### [Activity]
Give again, word for word, each line below starting at the one that contains "(42) (891, 142)" and ending at the one that contains "Grüner Tee (881, 145)".

### [Provided data]
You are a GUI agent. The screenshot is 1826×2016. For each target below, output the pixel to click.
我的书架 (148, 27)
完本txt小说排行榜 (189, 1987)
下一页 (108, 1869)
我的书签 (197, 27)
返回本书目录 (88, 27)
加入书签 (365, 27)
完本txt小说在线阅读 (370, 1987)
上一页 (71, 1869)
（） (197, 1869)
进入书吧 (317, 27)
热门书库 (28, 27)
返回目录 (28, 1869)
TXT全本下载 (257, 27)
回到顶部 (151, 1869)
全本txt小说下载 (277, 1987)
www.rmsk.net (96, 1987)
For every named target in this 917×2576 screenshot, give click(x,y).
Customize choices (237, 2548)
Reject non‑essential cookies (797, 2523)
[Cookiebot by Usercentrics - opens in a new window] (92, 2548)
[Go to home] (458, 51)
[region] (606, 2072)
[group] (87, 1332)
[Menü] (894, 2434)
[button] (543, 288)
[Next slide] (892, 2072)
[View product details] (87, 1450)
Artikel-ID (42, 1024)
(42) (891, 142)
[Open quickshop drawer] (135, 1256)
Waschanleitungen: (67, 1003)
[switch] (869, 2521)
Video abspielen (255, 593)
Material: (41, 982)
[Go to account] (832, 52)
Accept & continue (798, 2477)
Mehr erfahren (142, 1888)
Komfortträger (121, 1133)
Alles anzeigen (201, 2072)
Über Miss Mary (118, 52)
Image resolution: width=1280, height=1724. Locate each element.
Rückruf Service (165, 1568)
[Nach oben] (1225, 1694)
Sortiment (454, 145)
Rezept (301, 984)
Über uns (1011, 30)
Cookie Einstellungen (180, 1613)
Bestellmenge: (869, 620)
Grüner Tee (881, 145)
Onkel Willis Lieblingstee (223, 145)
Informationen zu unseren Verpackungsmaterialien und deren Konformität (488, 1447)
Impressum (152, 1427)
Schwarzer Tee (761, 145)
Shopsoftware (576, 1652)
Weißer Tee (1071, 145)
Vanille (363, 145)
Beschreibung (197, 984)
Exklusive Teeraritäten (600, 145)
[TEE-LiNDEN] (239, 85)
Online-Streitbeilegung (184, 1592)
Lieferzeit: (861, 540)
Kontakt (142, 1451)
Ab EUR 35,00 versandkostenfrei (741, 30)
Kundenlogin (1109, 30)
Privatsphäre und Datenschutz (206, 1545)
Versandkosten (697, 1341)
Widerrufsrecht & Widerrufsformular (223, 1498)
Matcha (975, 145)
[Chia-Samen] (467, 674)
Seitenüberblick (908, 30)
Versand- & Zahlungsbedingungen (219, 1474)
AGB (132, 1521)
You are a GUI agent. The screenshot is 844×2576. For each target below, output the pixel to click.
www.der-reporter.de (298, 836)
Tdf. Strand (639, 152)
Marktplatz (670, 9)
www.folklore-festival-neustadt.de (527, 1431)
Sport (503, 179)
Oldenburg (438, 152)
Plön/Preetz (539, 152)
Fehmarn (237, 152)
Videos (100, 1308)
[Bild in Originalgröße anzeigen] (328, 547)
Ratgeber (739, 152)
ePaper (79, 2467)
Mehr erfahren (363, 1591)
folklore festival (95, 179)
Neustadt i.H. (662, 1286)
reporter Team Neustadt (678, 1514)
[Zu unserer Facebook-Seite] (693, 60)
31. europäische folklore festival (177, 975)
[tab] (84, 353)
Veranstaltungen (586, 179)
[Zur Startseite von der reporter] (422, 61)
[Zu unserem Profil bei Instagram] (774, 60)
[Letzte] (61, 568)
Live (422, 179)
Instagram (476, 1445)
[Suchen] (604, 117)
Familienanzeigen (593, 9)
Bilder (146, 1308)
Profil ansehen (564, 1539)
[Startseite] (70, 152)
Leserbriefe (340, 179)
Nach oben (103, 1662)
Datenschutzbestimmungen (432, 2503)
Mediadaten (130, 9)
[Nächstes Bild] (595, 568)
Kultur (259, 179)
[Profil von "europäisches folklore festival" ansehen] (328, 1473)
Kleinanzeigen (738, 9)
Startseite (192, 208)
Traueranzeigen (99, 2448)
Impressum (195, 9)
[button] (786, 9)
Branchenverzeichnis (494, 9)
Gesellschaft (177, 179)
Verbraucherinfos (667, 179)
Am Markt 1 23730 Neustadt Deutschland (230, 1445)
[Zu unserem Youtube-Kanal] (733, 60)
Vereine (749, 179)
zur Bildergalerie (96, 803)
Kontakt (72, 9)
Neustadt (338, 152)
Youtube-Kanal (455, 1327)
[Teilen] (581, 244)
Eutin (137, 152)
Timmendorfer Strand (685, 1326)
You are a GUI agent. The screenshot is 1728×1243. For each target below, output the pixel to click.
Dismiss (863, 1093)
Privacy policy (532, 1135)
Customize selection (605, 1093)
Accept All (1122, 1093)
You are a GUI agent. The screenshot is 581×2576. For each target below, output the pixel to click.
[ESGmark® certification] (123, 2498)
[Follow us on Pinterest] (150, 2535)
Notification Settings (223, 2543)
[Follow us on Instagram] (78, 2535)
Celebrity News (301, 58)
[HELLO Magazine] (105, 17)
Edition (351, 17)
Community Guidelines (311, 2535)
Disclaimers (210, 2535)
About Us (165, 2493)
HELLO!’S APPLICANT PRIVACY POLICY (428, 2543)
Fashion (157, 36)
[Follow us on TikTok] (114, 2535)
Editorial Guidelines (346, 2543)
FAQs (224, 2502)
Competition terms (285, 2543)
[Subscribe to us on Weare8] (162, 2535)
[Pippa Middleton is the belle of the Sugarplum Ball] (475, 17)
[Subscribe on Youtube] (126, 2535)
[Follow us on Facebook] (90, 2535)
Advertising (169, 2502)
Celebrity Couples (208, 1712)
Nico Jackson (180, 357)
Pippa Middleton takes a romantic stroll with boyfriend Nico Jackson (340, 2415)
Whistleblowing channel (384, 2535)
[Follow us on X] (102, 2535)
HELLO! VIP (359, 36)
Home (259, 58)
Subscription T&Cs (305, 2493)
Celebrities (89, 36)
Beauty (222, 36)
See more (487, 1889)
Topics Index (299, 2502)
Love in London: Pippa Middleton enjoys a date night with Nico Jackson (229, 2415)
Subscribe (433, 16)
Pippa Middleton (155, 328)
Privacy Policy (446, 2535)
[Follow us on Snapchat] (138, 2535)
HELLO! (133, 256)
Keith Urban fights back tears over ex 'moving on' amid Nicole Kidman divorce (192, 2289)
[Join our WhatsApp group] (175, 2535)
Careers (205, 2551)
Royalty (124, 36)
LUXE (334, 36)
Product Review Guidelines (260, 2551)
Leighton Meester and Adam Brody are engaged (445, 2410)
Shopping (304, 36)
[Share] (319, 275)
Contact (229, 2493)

### [Solution to this exercise]
(42) (891, 142)
[Open quickshop drawer] (135, 1256)
Waschanleitungen: (67, 1003)
[switch] (869, 2521)
Video abspielen (255, 593)
Material: (41, 982)
[Go to account] (832, 52)
Accept & continue (798, 2477)
Mehr erfahren (142, 1888)
Komfortträger (121, 1133)
Alles anzeigen (201, 2072)
Über Miss Mary (118, 52)
Image resolution: width=1280, height=1724. Locate each element.
Rückruf Service (165, 1568)
[Nach oben] (1225, 1694)
Sortiment (454, 145)
Rezept (301, 984)
Über uns (1011, 30)
Cookie Einstellungen (180, 1613)
Bestellmenge: (869, 620)
Grüner Tee (881, 145)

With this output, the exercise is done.